Some people understand that the advancement of technology is marching at an ever quickening pace. We’re talking about exponential advancement every year. Five years ago, Kubernetes was brand new. Now it’s democratizing computing across clouds. Docker, the company behind some glue technology that made containers the new norm in software, has died twice now. The size and shape of infrastructure has changed so much in the past two years, it’s hard to remember ten years ago when Vagrant was brand new.
I’ve been thinking about my typical end of year blog post this week quite a bit. Trying to accurately predict what next year will bring is difficult. When an organization offers to support something for ten years, it seems increasingly daunting to fathom what the technology landscape will look like.

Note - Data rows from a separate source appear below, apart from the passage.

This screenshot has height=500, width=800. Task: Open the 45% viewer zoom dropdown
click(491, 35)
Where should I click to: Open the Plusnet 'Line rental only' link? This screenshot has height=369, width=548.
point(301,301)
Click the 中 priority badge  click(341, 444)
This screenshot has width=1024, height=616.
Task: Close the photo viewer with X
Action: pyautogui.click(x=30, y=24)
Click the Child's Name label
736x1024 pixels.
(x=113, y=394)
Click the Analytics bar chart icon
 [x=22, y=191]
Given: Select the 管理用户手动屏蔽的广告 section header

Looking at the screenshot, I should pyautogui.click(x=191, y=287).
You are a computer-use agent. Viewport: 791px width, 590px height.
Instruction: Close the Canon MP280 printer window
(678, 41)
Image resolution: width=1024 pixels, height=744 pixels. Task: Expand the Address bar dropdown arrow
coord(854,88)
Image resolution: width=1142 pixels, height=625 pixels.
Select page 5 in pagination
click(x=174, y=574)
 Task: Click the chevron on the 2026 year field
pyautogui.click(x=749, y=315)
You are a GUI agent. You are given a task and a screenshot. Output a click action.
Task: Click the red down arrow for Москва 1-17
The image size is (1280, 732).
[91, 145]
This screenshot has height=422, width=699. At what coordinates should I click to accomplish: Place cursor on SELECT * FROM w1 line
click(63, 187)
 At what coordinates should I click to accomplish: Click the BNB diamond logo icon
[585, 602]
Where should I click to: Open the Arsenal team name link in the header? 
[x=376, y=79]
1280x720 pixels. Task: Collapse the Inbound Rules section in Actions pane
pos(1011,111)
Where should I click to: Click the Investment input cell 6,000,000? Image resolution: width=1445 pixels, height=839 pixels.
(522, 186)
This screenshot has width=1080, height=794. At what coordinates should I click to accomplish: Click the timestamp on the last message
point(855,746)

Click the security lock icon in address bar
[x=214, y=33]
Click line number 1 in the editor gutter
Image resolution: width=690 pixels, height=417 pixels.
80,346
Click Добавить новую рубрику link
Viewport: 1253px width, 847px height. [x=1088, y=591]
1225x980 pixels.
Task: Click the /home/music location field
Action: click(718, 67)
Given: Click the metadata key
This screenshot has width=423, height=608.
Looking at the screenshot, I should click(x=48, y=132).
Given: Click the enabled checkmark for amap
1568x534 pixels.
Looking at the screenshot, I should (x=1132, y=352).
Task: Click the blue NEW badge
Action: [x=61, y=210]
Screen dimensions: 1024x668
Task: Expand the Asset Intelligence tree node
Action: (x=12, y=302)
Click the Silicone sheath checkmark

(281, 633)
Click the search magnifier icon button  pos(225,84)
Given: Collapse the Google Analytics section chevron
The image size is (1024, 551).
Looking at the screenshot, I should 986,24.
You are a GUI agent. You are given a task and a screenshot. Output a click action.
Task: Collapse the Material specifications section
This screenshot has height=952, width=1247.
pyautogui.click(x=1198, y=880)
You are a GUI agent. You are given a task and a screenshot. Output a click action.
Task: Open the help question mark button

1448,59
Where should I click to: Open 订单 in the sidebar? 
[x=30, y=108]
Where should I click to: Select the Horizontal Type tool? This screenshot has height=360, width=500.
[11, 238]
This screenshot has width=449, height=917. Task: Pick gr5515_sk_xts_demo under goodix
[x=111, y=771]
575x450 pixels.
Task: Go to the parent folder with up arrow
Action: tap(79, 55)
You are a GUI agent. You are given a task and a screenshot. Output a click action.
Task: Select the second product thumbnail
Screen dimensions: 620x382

When I found out (the same time you did) about CentOS Stream, I appreciated it (FAQ). It feels like DevOps has touched the enterprise operating system I was using when I first started learning DevOps. But, then I realized, like most decent digital transformations, change is often met with some resistance. The best people in DevOps are the ones that can help people see the future a little clearer. Some people lean into DevOps; some people resist it. This is human nature.
There’s nothing I’m going to say or do that’s going to change anything. But, I hope you can seek out understanding as Kristian Köhntopp did. It might not be the popular thing, but it helps when you realize the sea change that has occurred underneath us all.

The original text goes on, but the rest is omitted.